Evidence that children are still living in the home where a little Alberta girl suffered fatal injuries is proof the provincial child welfare system is dangerously broken, says the official opposition.

"It's shocking, the idea that there still could be children in a situation where another child paid the most extreme consequence, and has lost their life," said Jason Nixon, the Wildrose Opposition representative on an Alberta child intervention panel charged with addressing internal problems with child welfare.

"As a father, it just breaks my heart."

Nixon said since the all-party child task force was formed last year, the NDP government has stonewalled any attempts by opposition and panel members to ask hard questions about the circumstances surrounding the death of four-year-old Serenity.

"If children are in that same home, that same environment, it's the government's responsibility to make sure they're safe," he said. "And if something happens to those children right now, I think it's the government's fault."

'What is the point of her panel?'

Nixon said it's difficult see how useful it is for the panel to spend months talking about the issue when the government is clearly failing in its duty to keep children safe.

"That's what I intend on asking the minister," he said. "What is the point of her panel if we can't get to the bottom of something as tragic as what happened to Serenity, and ensure other children aren't being hurt in the same way?"

The political debate around the now-infamous case was re-ignited Monday when CBC News reported that underage relatives of Serenity's one-time foster parents still live in the family home.

The children include two infants, two young children in elementary school and two teenagers under 18.

Serenity was living in a kinship care arrangement on a central Alberta reserve when she was admitted to Edmonton hospital in September 2014 with horrific injuries.

She weighed only 18 pounds. Her skull was fractured and her body was covered in lacerations and purple contusions. There were signs of sexual assault.

Hypothermic and suffering from a horrific brain injury, Serenity was put into a coma, and a week later was taken off life-support.

Serenity

This photo of Serenity, taken by her mother, shows how thin the 4-year-old had become. She died several days after this photo was taken in September 2014. (Supplied)

The little girl and her two siblings were apprehended from the home, but the other children were not, several community and family members say.

The all-party panel was created after it was revealed there had been little action in the case, despite repeated complaints from Serenity's birth mother that her child was being abused.

Until the details of Serenity's death are revealed, and a gag order on fatality cases is lifted, Nixon said he fears that other children will fall through the cracks.

Children's Services Minister Danielle Larivee has declined to comment directly on the case, citing privacy laws and the ongoing RCMP investigation. The case has been in the hands of Crown prosecutors since last year.

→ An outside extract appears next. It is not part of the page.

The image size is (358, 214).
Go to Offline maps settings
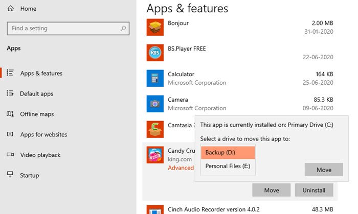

'The state makes a pretty lousy parent'

A sworn affidavit from a child welfare worker, filed in provincial court in September 2014, said significant evidence of abuse was found in the kinship home. Serenity's siblings reported being beaten with coat hangers, and said they were regularly denied food.

The welfare worker recommended custody of Serenity and her siblings be transferred immediately back to their biological mother, but made no mention of the other children's welfare.

A failure to protect Serenity and her siblings is proof of a chronically under-funded system that disproportionately fails, and discriminates against, Indigenous children, said Cindy Blackstock, executive director of First Nations Child and Family Caring Society.

In a landmark ruling last year, the Canadian Human Rights Tribunal concluded that the federal government discriminates against First Nation children on reserves by failing to provide the same level of child welfare services that exist elsewhere.

Blackstock acknowledged the disturbing nature of Serenity's death and the need for a thorough review of the foster family home. But she noted that apprehending children from their biological families should be a last resort.

'Tragedy after tragedy'

"I've talked to thousands of kids who have grown up in child welfare," Blackstock said. "The state makes a pretty lousy parent.

"There is this public idea that we remove these kids from their families and we put them somewhere better, and that should be the contract. When we remove a child from their family we should offer them a chance at a better life, but too often … we continue to see these tragedies unfold."

Blackstock said the work of child welfare panels and fatality inquiries is important but too often their recommendations do not lead to changes.

"On its face, it seems to represent many of the sad situations that I've seen happen in the past and across the country, where an under-funded child welfare system becomes overwhelmed," she said.

"We see these same recommendations being recycled tragedy after tragedy, and at some point the child welfare system, and the federal government, needs to be held accountable."